Your instructions >>
Whenever a line contains the string "will", copy it out of the entries.

═══ Data for this exercise

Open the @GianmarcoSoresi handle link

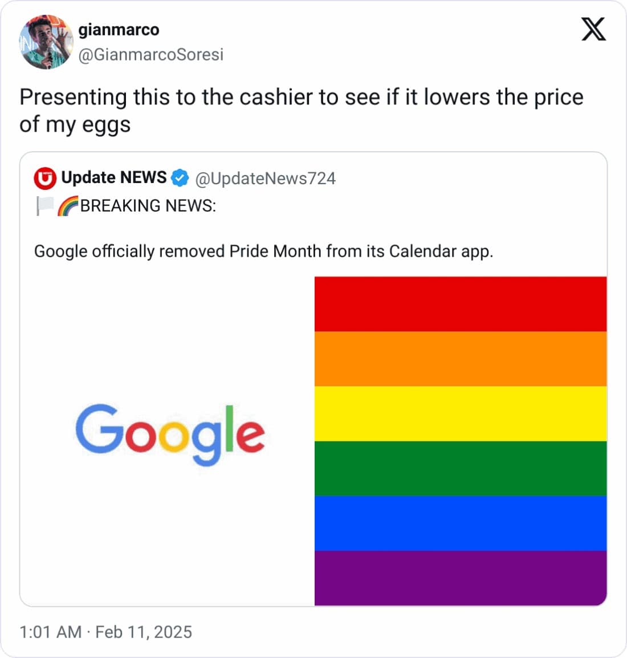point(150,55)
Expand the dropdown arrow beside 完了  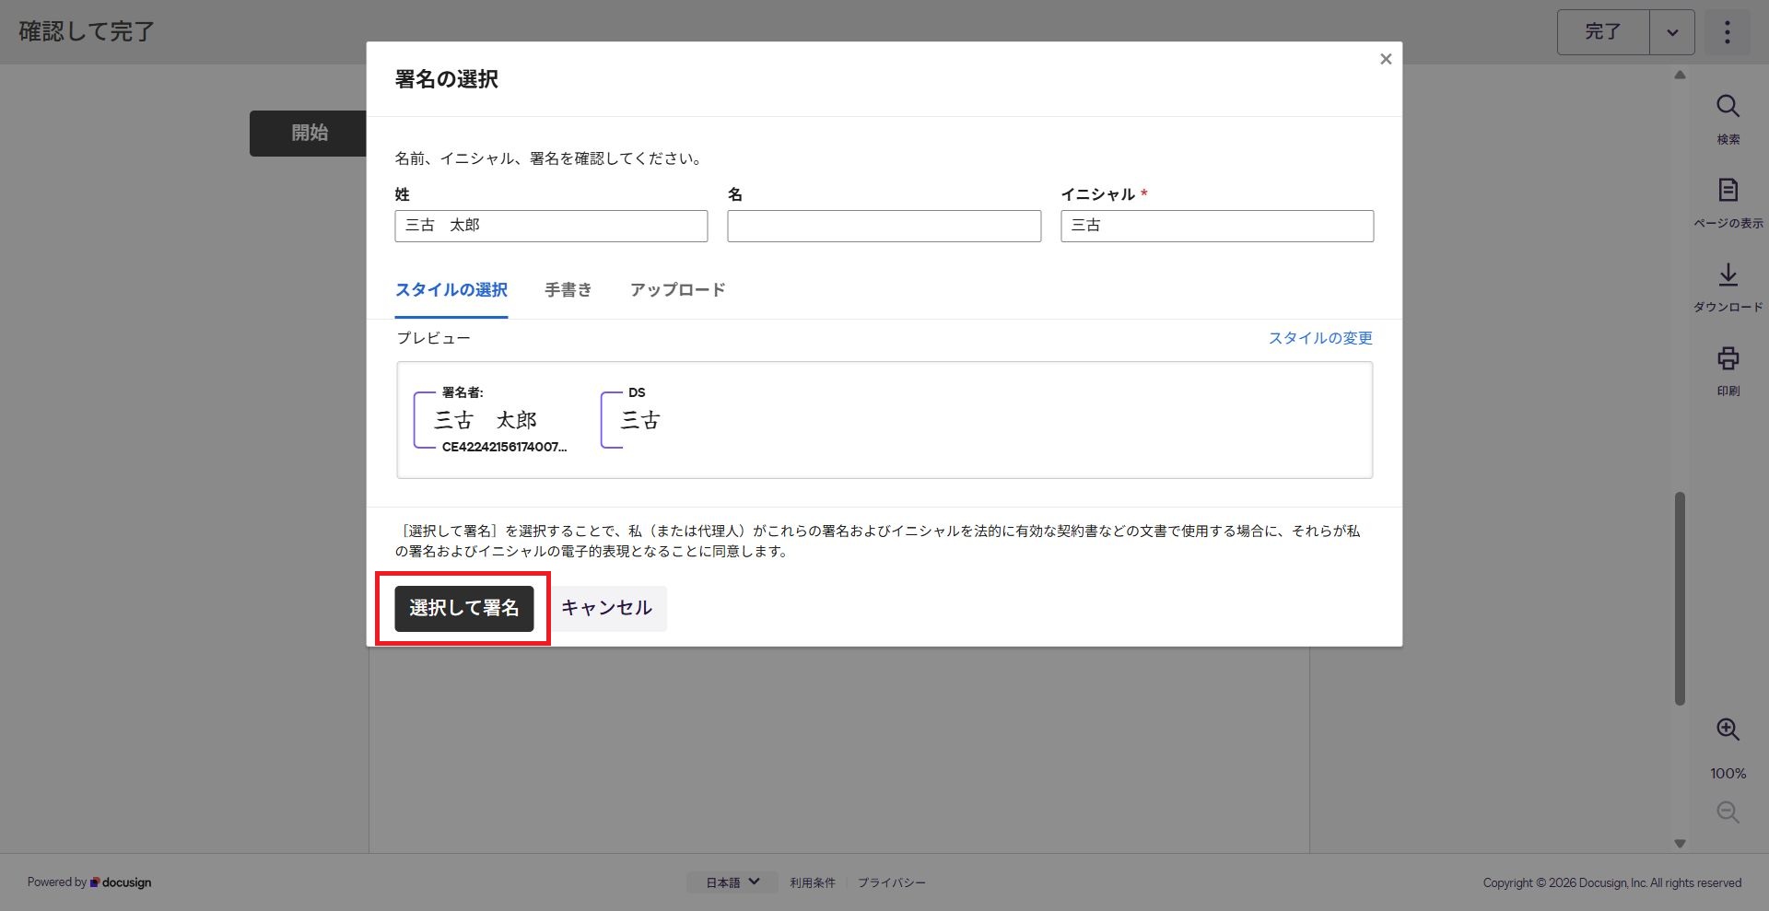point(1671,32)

══════
═══ Data for this exercise

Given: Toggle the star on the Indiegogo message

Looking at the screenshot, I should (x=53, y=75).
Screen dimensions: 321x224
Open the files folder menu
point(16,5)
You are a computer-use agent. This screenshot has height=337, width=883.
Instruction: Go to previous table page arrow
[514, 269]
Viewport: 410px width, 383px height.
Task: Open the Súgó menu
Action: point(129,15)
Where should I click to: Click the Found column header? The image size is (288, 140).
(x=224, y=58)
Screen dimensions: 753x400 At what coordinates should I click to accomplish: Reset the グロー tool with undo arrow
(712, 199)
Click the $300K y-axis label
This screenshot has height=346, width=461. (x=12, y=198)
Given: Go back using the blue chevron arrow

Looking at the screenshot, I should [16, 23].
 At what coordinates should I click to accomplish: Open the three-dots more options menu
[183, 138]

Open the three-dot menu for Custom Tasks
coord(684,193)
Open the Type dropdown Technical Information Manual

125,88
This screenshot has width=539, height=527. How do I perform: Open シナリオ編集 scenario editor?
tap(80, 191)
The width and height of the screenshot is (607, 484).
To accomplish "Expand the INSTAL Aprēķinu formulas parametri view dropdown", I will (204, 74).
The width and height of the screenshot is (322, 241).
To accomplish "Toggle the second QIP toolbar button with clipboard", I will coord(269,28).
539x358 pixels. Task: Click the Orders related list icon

══════
═══ Data for this exercise

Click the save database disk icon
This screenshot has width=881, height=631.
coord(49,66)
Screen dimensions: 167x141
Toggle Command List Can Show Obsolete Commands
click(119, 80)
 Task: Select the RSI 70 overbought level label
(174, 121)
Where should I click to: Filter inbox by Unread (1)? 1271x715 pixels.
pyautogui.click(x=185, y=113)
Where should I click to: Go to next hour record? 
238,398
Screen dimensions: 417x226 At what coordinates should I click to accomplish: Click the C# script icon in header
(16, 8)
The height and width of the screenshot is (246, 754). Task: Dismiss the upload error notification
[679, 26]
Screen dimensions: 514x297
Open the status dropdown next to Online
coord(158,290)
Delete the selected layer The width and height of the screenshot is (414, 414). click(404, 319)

══════

Expected answer >>
To accomplish "Expand the INSTAL Aprēķinu formulas parametri view dropdown", I will (204, 74).
To accomplish "Toggle the second QIP toolbar button with clipboard", I will coord(269,28).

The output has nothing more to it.